• _GIVEN PASSAGE_
──────────

Intervene-All-Paths: Unified Mitigation of LVLM Hallucinations across Alignment Formats¶

Conference: NeurIPS 2025 arXiv: 2511.17254 Code: https://github.com/SooLab/AllPath Area: Multimodal VLM / Hallucination Mitigation / Attention Head Intervention Keywords: hallucination, attention head intervention, causal path, multi-path framework, training-free

TL;DR¶

This paper proposes AllPath, a multi-path hallucination intervention framework grounded in the Transformer causal architecture. It is the first to demonstrate that hallucinations in LVLMs do not stem from a single causal path but from the interaction of three paths — image-to-input-text, image-to-output-text, and text-to-text — and that models adaptively rely on different paths depending on the question-answer alignment format. By designing lightweight key-head identification methods for each path and performing adaptive intervention, AllPath consistently reduces hallucinations across four benchmarks covering different alignment formats: POPE, MCQ-POPE, CHAIR, and MME.

Background & Motivation¶

Background: LVLM hallucination mitigation methods fall broadly into two categories — contrastive decoding methods (VCD, ICD) that reduce language bias by calibrating output distributions, and intervention methods (PAI, AD-HH) that directly manipulate attention weights/heads to enhance visual grounding or suppress text-dominant behavior.

Limitations of Prior Work: Each existing method typically intervenes on only a single causal path — PAI targets only the image→output-text path, while AD-HH targets only the input-text→output-text path — causing each to excel on only a subset of benchmarks (PAI performs well on CHAIR but moderately on POPE; VCD exhibits the opposite pattern).

──────────

• _DATASET EXTRACT_

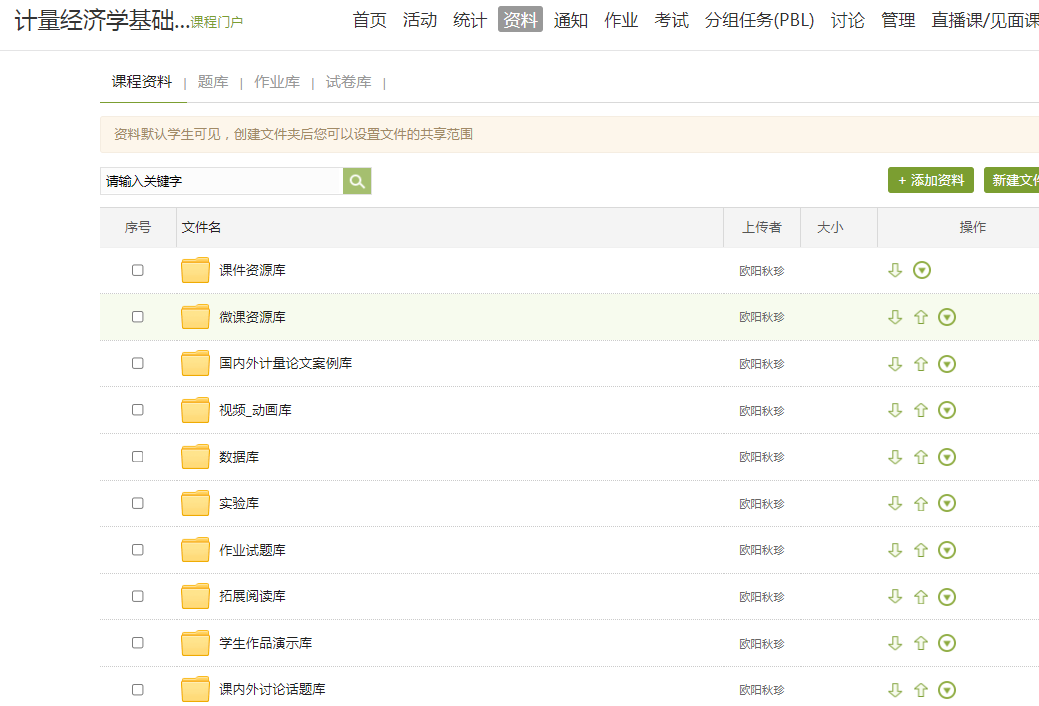Check the box for 课件资源库 row
Screen dimensions: 1039x706
click(138, 270)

──────────

• _REQUIRED WORK_
1 > Using the AllPath summary, answer each on its own line:
(a) At which conference was the work presented?
(b) Which single causal path does PAI target?
(c) On which four benchmarks does AllPath reduce hallucinations?
2 > Repeat everything in the AllPath summary from "Background & Motivation¶" down to "suppress text-dominant behavior.".

• _SOLVED TASKS_
1 >
(a) NeurIPS 2025
(b) The image→output-text path
(c) POPE, MCQ-POPE, CHAIR, and MME

2 >
Background & Motivation¶

Background: LVLM hallucination mitigation methods fall broadly into two categories — contrastive decoding methods (VCD, ICD) that reduce language bias by calibrating output distributions, and intervention methods (PAI, AD-HH) that directly manipulate attention weights/heads to enhance visual grounding or suppress text-dominant behavior.